- Görev şartları:
Aşağıdaki Ramazan şöleni metninin devamını, son cümleden sonra başlayarak yazın.

- Seçilen metin:
· · · · · · ·

Ramazan şöleni
Hz. Peygamber (s.a.v.) buyuruyor:
“Cennet, mübarek Ramazan ayının şerefine baştanbaşa donatılır. Süs üzerine süs, güzellikler üzerine güzelliklere büründürülür.
Arş altından pek hoş, pek narin, pek güzel bir rüzgâr esmeye başlar; Cennetteki ağaçlar başta olmak üzere her şey vecde gelir.
Her şeyden o kadar güzel sesler çıkar ve hoş kokular yayılır ki, Cennete girecekler bu güzel seslerden daha hoş bir ses ve daha hoş bir koku duymamışlardır.
Nitekim varların en “VAR” olanı olan Allah, sonsuz izzet ve keremi ile şöyle buyurur:
“Ey Rıdvan(Cennet kapısını bekleyen melek!), Cennetin bütün rahmet ve nimet kapılarını aç, aç ki, rahmet ve bereketim habibim Ahmed’in oruç tutan ümmeti üzerine dökülüp saçılsın.

· · · · · · ·

- Sıralanan materyal:
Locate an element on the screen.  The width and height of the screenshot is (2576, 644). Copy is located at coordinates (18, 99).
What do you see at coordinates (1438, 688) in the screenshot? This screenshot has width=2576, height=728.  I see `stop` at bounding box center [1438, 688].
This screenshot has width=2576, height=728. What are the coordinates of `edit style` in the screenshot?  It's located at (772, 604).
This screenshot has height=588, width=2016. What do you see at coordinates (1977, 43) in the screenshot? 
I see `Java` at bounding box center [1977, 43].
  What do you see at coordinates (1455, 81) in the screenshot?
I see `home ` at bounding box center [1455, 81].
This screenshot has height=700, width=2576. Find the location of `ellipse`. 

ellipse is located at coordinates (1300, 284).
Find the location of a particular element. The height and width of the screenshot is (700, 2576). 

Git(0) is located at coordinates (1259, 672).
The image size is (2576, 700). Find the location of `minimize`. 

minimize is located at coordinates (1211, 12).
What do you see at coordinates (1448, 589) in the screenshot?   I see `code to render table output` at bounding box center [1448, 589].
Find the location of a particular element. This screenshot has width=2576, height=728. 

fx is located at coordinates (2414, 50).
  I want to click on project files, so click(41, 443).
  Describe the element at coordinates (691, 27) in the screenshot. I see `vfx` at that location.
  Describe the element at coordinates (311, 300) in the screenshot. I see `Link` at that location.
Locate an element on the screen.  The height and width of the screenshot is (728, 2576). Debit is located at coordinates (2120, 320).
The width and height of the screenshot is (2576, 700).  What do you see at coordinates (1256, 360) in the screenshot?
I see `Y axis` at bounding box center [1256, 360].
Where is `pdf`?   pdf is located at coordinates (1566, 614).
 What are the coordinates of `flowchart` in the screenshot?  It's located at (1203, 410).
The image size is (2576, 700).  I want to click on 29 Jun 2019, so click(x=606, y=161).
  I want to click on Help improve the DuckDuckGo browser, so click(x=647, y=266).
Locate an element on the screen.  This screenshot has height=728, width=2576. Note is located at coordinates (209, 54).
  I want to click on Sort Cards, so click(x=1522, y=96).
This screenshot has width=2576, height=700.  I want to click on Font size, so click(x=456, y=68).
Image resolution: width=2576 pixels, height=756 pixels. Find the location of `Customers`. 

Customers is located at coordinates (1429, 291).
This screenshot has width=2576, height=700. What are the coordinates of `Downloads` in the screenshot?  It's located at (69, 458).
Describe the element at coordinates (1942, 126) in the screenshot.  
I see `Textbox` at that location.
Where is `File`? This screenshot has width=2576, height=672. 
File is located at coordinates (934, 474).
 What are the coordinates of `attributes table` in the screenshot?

· · · · · · ·

- Son hali:
Ey Mâlik(Cehennem kapısını bekleyen melek!), Cehennemin bütün kapılarını Ramazan boyunca oruçlulara kapat. Çünkü onlar oruç tutup, namazlarını kıldıkça ben onların günahlarını bağışlarım.
Ey Cibril, sen de yeryüzüne in. Müslümanların düşmanı olan şeytanları zincirlere vur; her şeyden sevgili Muhammed’in oruç tutan ümmetinin oruçlarının yüksek sevabını düşürmesinler, kalplerine fitne ve fesat salmasınlar.”
Diğer taraftan rahmeti ve mağfireti bol ve rahmeti gazabından fazla olan Rabbimizin emri gereğince Ramazan ayının her gecesinde melekler tarafından sabaha kadar şu ilâhi emir hiç durmadan tekrarlanır:
“Ey hayrı talep edenler, ihtiyacı olanınız yok mu? İsteyin ve daha fazla isteyin. İstediğiniz şeyler verilir.
Ey asiler, sizlerden kötülüklerinden sakınan, günahlarından tövbe ve istiğfar eden yok mu? Yalvarıp yakarsın, dua edip niyaz etsin de Allah günahlarınızı bağışlasın ve Cehenneminden sizleri azad etsin(1).”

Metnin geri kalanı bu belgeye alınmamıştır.